The tech giants enjoyed a brief reprieve from suspicion and hostility as the pandemic broke. We were hungry for connection and information. What’s a little privacy in exchange for the illusions of connection and security?
Facebook chose the pandemic period to unveil its new appeals court, a private court that will hear appeals of decisions to ban a speaker or speech. On the board sits a retired federal judge, a former prime minister of Denmark, professors and activists from around the world. It’s an impressive collection of people, but to whom are they accountable? No one. They make their own law, their own rules, and are not subject to the checks and balances of a governmental entity. It’s a fake court, free to make fake law, to suit an agenda set by the company that picked them to serve.

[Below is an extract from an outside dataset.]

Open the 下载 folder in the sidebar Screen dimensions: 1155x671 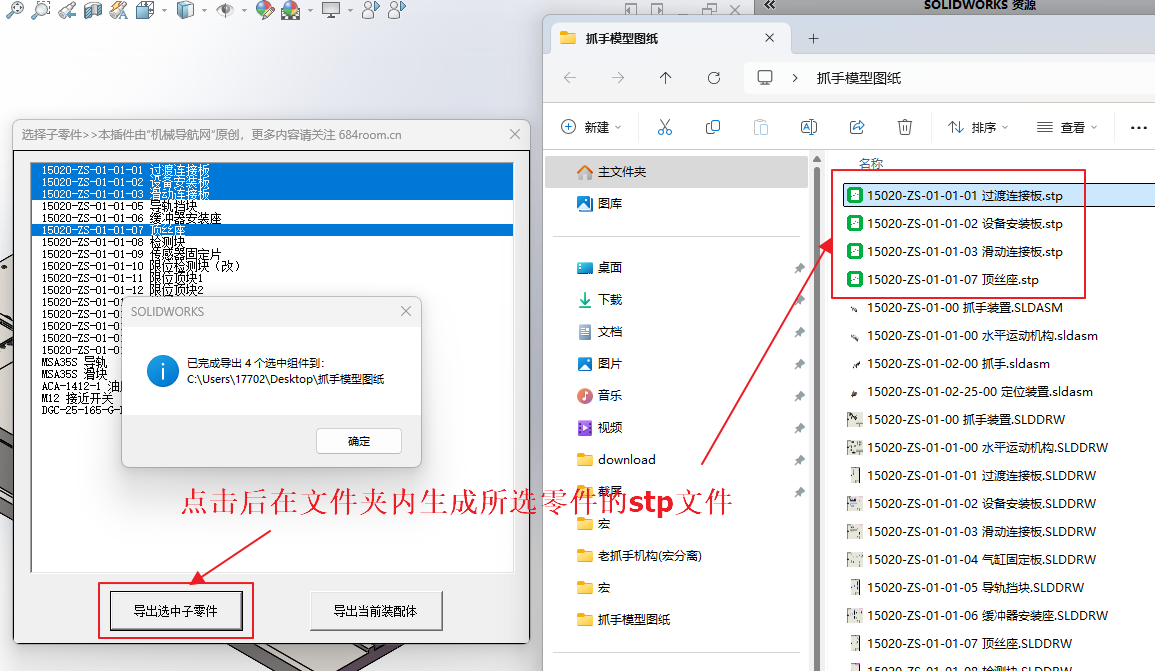coord(609,299)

I don’t want the speech I can utter or see regulated by a bunch of officious intermeddlers selected to police the permissible. The very notion is offensive.
One can, as I did in January 2019, withdraw from social media. But that comes at a cost of access to information about the world, friends and colleagues. During the pandemic, I restarted Twitter and Facebook. I’m not yet sure whether I regret the decision.
The better course is to change the law. If Facebook, Twitter and others want immunity from suit for what they publish then they must be made to justify what they do not publish by publicly accepted standards as set forth in the First Amendment. They should be prohibited from banning, or abridging, speech simply because their owners, or their algorithms, don’t like the speech.
We bitched and moaned plenty that the Russians somehow influenced the 2016 election by manipulating social media. I’m not prepared to let the tech giants manipulate the 2020 election by deciding who and what I can read.
Jack Dorsey, Mark Zuckerberg – who the hell are they?
Trump’s efforts to slap at the tech giants by administrative order is likely a nullity. But it calls attention to a real problem – the tech giants behave like governments, but refuse accountability. It’s time to put an end to that charade.